Bar plots

Author

Galen Holt

library(werptoolkitr)
library(ggplot2)
library(dplyr)
library(sf)

Overview

This notebook provides examples of creating bar plots, e.g. plots with one quantitative y-axis for outcome, and a qualitative x-axis. The x-axis is often, but not always, scenario. We also demonstrate here the ability to use color and different color palettes to include additional information, including spatial unit and type of response.

For a quantitative x-axis, we would typically use line plots.

Demonstration setup

As usual, we need paths to the data.

project_dir <- file.path('more_scenarios')
hydro_dir = file.path(project_dir, 'hydrographs')
agg_dir <- file.path(project_dir, 'aggregator_output')

Scenario information

This should be auto-acquired from the dirs above. But while its format is still up in the air, I’m leaving it a bit more user-editable.

scenarios <- jsonlite::read_json(file.path(hydro_dir, 
                                           'scenario_metadata.json')) |> 
  tibble::as_tibble() |> 
  tidyr::unnest(cols = everything())

Subset for demo

We have a lot of hydrographs, so for this demonstration, we will often use a subset.

gauges_to_plot <- c('412002', '419001', '422028', '421001')

Standard scenario appearance

We want to have a consistent look for the scenarios across the project, with a logical ordering and standard colors. In future, this will potentially be able to be parsed from metadata, but at present we will define these properties manually. They are not included in the {werptoolkitr} package because they are project/analysis- specific.

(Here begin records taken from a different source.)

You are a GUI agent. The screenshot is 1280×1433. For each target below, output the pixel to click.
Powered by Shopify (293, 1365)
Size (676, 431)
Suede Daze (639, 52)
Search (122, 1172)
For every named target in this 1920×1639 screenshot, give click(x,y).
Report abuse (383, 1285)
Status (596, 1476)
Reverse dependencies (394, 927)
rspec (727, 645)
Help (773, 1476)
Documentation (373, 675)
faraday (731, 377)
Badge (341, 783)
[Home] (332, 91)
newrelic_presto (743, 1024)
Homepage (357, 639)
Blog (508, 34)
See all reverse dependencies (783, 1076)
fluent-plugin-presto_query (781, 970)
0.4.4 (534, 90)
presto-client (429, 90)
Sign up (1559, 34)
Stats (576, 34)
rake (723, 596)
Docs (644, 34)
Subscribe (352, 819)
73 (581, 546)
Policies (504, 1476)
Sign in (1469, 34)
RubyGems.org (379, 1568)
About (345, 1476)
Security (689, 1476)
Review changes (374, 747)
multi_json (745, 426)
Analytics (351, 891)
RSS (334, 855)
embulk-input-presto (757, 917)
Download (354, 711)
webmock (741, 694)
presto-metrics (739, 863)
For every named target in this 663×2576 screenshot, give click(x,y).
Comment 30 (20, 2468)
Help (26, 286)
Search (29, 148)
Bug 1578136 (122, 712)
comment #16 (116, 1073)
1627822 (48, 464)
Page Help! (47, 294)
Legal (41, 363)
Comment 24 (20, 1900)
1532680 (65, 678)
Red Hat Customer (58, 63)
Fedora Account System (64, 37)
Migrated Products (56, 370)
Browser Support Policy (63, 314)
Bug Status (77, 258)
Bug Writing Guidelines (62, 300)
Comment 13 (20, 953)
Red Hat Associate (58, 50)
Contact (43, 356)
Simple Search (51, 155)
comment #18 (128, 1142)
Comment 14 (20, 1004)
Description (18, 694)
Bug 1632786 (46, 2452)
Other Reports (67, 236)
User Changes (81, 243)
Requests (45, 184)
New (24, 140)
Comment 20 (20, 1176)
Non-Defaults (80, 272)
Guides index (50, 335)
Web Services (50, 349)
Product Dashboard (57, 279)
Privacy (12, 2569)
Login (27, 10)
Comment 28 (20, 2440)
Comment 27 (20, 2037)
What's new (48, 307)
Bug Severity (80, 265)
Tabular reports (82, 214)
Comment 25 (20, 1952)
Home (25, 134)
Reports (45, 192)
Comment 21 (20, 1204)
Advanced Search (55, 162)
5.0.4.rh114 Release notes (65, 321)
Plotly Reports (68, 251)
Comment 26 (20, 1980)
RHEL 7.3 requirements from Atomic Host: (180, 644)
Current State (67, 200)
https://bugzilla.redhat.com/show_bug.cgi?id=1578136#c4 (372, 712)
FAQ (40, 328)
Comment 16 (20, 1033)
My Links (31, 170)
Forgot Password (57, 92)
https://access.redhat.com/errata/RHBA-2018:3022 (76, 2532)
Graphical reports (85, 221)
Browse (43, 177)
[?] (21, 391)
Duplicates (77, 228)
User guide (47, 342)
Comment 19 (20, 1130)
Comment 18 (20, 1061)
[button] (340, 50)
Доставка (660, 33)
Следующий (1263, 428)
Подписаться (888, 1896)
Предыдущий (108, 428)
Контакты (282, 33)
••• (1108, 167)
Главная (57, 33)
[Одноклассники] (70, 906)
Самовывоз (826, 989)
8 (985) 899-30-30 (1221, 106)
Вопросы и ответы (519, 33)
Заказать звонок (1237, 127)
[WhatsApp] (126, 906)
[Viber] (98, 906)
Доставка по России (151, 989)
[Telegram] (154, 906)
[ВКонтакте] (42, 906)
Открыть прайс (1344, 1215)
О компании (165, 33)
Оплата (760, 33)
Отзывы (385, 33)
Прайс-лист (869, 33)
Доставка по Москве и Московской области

sceneorder <- forcats::fct_reorder(scenarios$scenario_name, scenarios$flow_multiplier)
scene_pal <- make_pal(unique(scenarios$scenario_name), 
                      palette = 'ggsci::nrc_npg', 
                      refvals = 'base', refcols = 'black')

Make bar plots

Choosing example data

First, we read in the aggregated data and make a simple demonstration bar plot. There is example data provided by the toolkit (agg_theme_space and agg_theme_space_colsequence), but to continue with the demonstration, we will use the aggregations created here in the interleaved aggregation notebook.

Note- to readRDS sf objects, we need to have sf loaded.

agged_data <- readRDS(file.path(agg_dir, 'summary_aggregated.rds'))

That has all the steps in the aggregation, so we’ll choose one (the Objective theme scale at the basin spatial scale, agged_data$mdb) for the first set of plots and another (agged_data$sdl_units at the SDL unit scale and env_obj theme scale for the second set of plots. This finer scale lets us look at complicating factors like multiple spatial units and grouping outcomes.

To make these examples more easily, we create some slightly simpler dataframes here for those examples, but this isn’t really necessary- small data manipulations are easily piped in to plot_outcomes. The basin-scale needs a bit of cleanup because Objectives (and many of the other categories other than codes, e.g. yearly targets) are really long. We could fold them in the facet labels with ggplot2::label_wrap_gen(), but they’re so long it blocks out the plots. Ideally, we would use descriptive short names for each, but that’s a large manual job to assign them. For this demonstration, I’ll just cut them off and make them unique, but we need a better solution. The SDL units data is given a grouping column that puts the many env_obj variables in groups defined by their first two letters, e.g. EF for Ecosystem Function.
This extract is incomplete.